Una spinta nazionalista

di Dominique Vidal

Articolo scritto nel maggio 2019 subito dopo le elezioni politiche europee e pubblicato sull’anteprima di novembre 2019.
Note a cura del traduttore dal francese.

Nel marzo scorso ho diretto un libro collettivo intitolato “I nazionalisti all’assalto dell’Europa[1] (Demopolis, Parigi). Di fatto, la spinta nazionalista che era stata già registrata in occasione delle elezioni europee del 2014 si è amplificata con quelle del 2019. La composizione – provvisoria – dei gruppi del Parlamento europeo lo conferma: i deputati nazionalisti, sovranisti e di estrema destra sono passati da 155 a 175 deputati.

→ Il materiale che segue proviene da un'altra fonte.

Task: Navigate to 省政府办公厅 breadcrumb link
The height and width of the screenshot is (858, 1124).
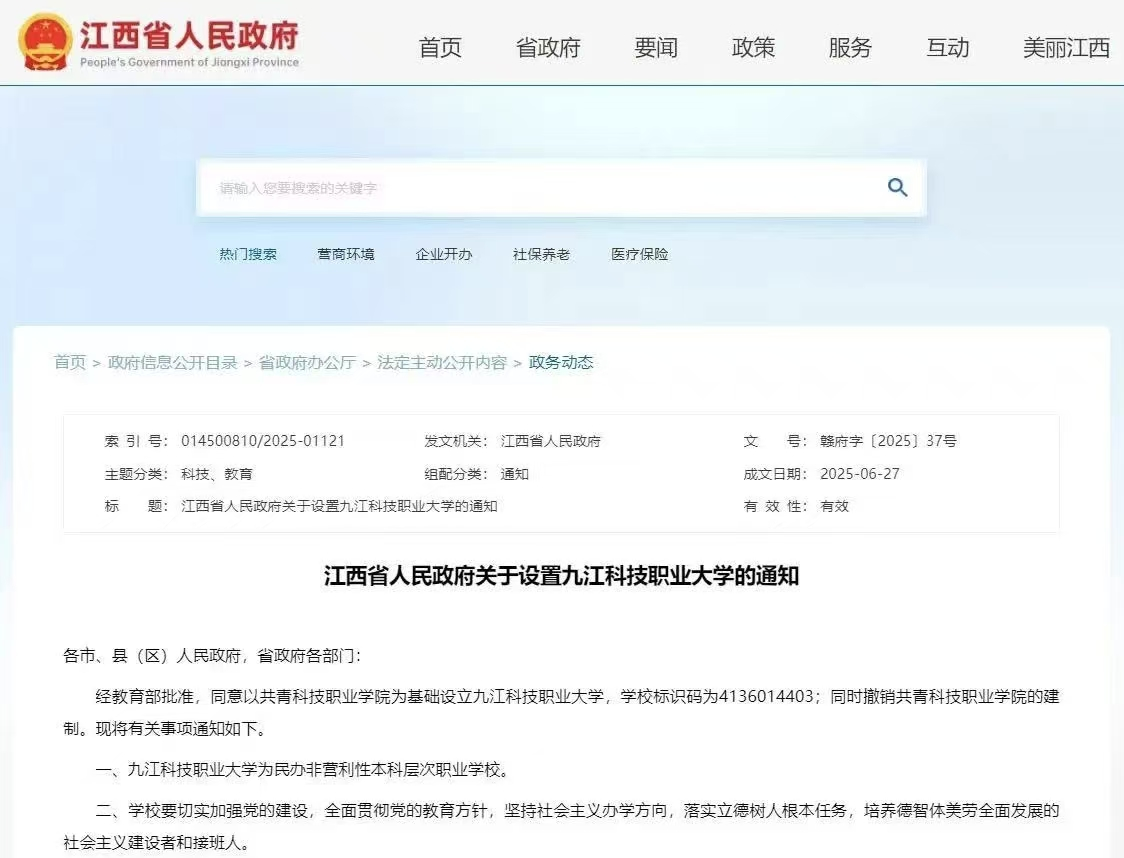Action: pos(307,365)
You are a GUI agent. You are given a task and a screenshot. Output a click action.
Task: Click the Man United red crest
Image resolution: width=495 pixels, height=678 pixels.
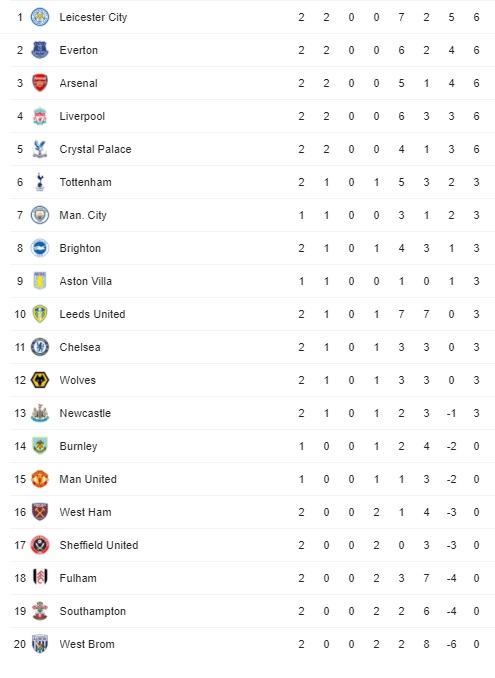tap(40, 479)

Vi si aggiungono quelli dell’ANO ceco[2], che appartengono a un altro gruppo politico all’interno del Parlamento europeo. Globalmente, in cinque anni, queste forze hanno progredito in 16 Stati e sono diminuite in 6.

Si deve tuttavia relativizzare il riflusso in questione. Esso include, per esempio, il risultato del RN, inferiore solo dell’1,5% a quello del FN nel 2014[3] (anche se è riuscito a conquistare 500 000 voti in più). L’FPÖ[4] ha perso il 2,5% a seguito dello scandalo del video di Heinz-Christian Strache, detto «Ibizagate». Per quanto riguarda il Fidesz et il Jobbik ungheresi[5], hanno, sì, ottenuto il 7,4% di punti in meno, ma sono comunque al 58,7%!

Gli avanzamenti sono spesso molto più spettacolari: ed è cosi che in Italia la Lega passa dal 6,15% al 34,33%. In Polonia, il PiS cresce dal 32,13% al 45,38%[6]. In Slovacchia, il LSNS[7] salta dal 1,73% al 12,07%… In totale, queste forze superano il 10% in 15 Stati, il 20% in 6 Stati, il 30% in quattro, il 40% in due e il 50% in uno Stato.

Questa nuova spinta non permette sicuramente alle queste forze di controllare il Parlamento europeo (PE). Ma il loro successo, accumulato con i fallimenti della destra tradizionale e dei socio-democratici, fa entrare il nuovo Parlamento nell’era delle alleanze occasionali nella quale i deputati nazionalisti, populisti e di estrema destra cercheranno con tutte le loro forze di costringere il Partito popolare europeo (PPE) ad allearsi con loro.

E lo faranno anche meglio quando riusciranno a unirsi. È il sogno di Marine Le Pen e di Matteo Salvini, come abbiamo visto a Milano il 18 maggio. Tuttavia le divergenze osteggiano questa aggregazione. Senza parlare dello scontro degli ego.

Con o senza questa unificazione, i rischi sono una scalata antisociale senza precedenti, un arretramento di tutte le questioni riguardanti la società (dal diritto all’aborto al “matrimonio per tutti”), una rimessa in causa delle libertà fondamentali, una chiusura delle frontiere ai migranti e una istituzionalizzazione della xenofobia. Insomma una Europa allineata ai vari Trump, Netanyahu, Putin e agli altri Bolsonaro.


[1] Dominique Vidal (dir.), Les nationalistes à l’assaut de l’Europe, Demopolis, Parigi, 2019 

[2] Il partito politico ceco ANO (Azione dei Cittadini Insoddisfatti) è tradotto in Italia con il nome di “Sì 2011” 

[3] Rassemblement National (RN) è il nome che ha assunto il partito francese guidato da Marine Le Pen nel 2018, precedentemente conosciuto come Front National (FN).

[4] FPÖ è la sigla del Partito della Libertà Austriaco

[5] Unione Civica Ungherese (Fidesz) è il nome del partito del presidente ungherese Viktor Orbán; il Jobbik (in ungherese Jobbik Magyarországért Mozgalom) è il Movimento per un’Ungheria Migliore. Entrambi i partiti appartengono alla destra ungherese. 

[6] Il partito Diritto e Giustizia (in polacco Prawo i Sprawiedliwość, abbreviato PiS) è un partito della destra polacca. 

[7] Il Partito Popolare Slovacchia Nostra (in slovacco L’udová strana Naše Slovensko, abbreviato in L’SNS) è un partito politico di estrema destra.